Quand l’économie prime sur la santé : le fléau des ciga­rettes contrefaites

Si pour certains, le prix peut être alléchant, les ciga­rettes contre­faites cachent une com­po­si­tion plus que douteuse. Déjections animales, métaux lourds et poisons en tous genres. Déjà à la base, si les ciga­rettes ne sont pas bonnes pour la santé, les contre­fa­çons, elles, le sont encore moins…

En France, la vente et la com­po­si­tion du tabac est stric­te­ment régle­men­tée. Pour en vendre, il faut avoir signé un contrat de gérance avec la douane ou bien posséder une licence. Des normes sani­taires et de trans­ports doivent aussi être res­pec­tées et les ciga­rettes qui sortent de ces usines sont celles qui sont vendues par des personnes habi­li­tées à le faire.

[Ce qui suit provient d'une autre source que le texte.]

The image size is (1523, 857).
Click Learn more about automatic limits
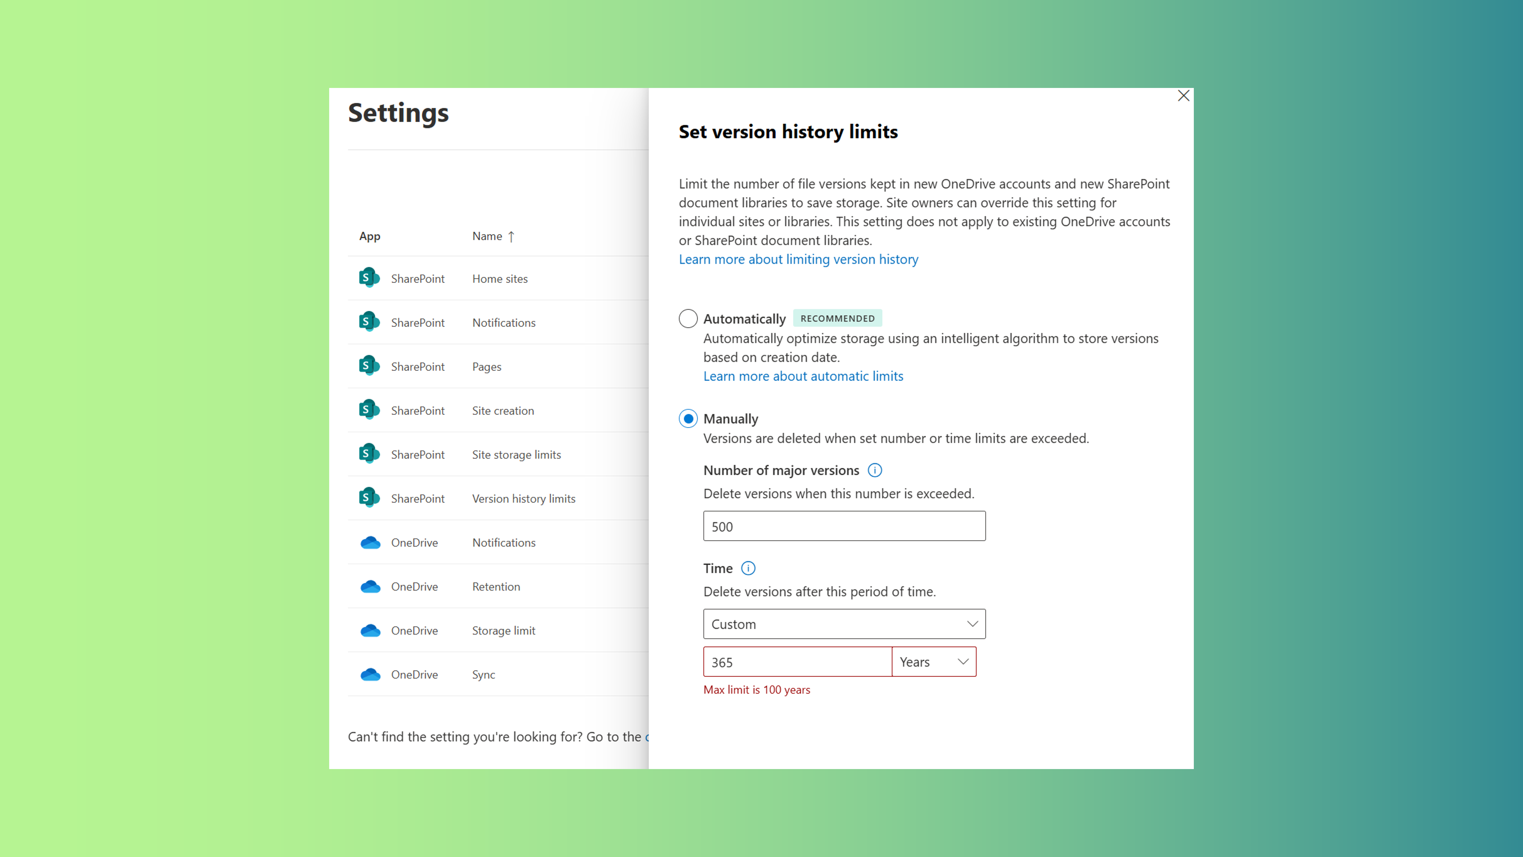[x=803, y=376]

Pour les ciga­rettes de contre­fa­çon, le processus est tout autre. Créées dans des bâtiments trans­for­més en usines clan­des­tines, les ciga­rettes, qui s’affranchissent des normes sani­taires, sont par la suite revendues illé­ga­le­ment, nuisant ainsi à la santé de celles et ceux les consommant.

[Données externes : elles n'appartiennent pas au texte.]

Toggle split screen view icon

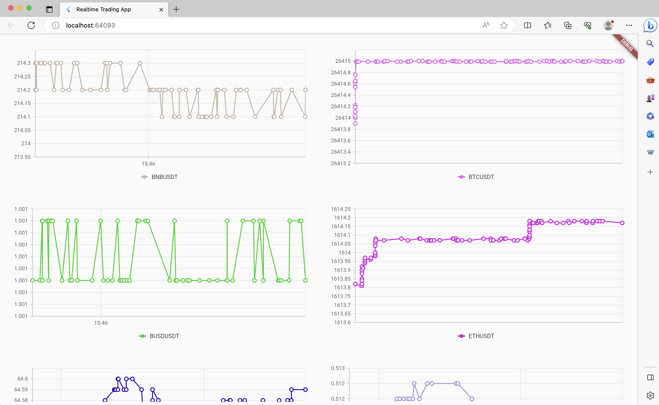[x=527, y=25]
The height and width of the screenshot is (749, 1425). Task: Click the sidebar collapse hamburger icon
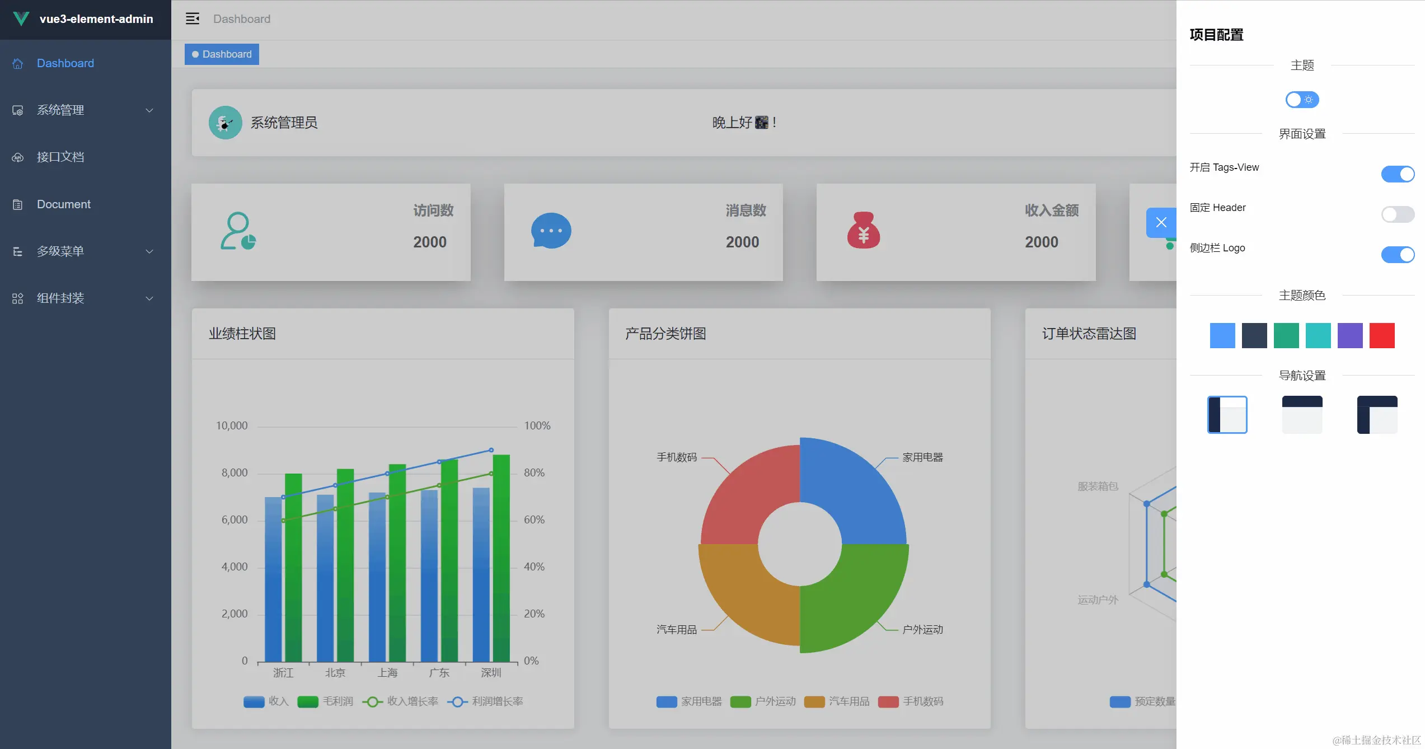(x=193, y=19)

« Les gens qui fabriquent de la contre­fa­çon se moquent de la […] vie de ceux qui en fument »

Florian

Quels risques pour la santé ?

En termes de dégâts sur la santé, Florian, 40 ans, a payé le prix. Consommateur régulier de tabac de contre­fa­çon lorsqu’il était à la fac, puisque le prix est bien moindre que celui des ciga­rettes légales, il a fini par être hos­pi­ta­lisé d’urgence en chambre stérile pendant 5 ans. Ces ciga­rettes contre­faites en sont la cause et leur com­po­si­tion avait de quoi faire peur : du cyanure, des insec­ti­cides et des métaux lourds. En effet, Florian le dit lui-​même : « Les gens qui fabriquent de la contre­fa­çon se moquent de la durée de vie de ceux qui en fument, l’important pour eux est de faire un maximum de bénéfices en peu de temps. » Bien que le cas de Florian soit rare, fumer du tabac contre­fait comporte effec­ti­ve­ment des risques, comme le dit Yiannis Psonka, taba­co­logue à l’institut Coeur Poumon de Lille. « Les risques sont plus aigus et limités dans le temps par rapport au tabac classique ». Cela s’explique par le fait que les sub­stances des ciga­rettes contre­faites ne sont pas maî­tri­sées, donc elles peuvent être plus toxiques que les ciga­rettes manu­fac­tu­rées. Cependant, il est difficile de savoir la dif­fé­rence de toxicité entre les deux, car peu d’analyses ont été faites sur le tabac de contre­fa­çon. De toute façon, comme le souligne le docteur Psonka, il ne faut pas oublier que le tabac légal est très nocif aussi, et qu’il faut se méfier des études effec­tuées sur le problème de la contre­fa­çon : « Les études sont financées par les indus­triels du tabac, donc les données sont sur­es­ti­mées, il faut les étudier avec pré­cau­tion ». Plus que le tabac contre­fait, c’est le tabagisme trans­fron­ta­lier qui semble être le plus pro­blé­ma­tique pour le docteur Psonka, car Lille étant proche de la frontière belge et les ciga­rettes étant moins chères en Belgique, les consom­ma­teurs préfèrent se fournir là-bas.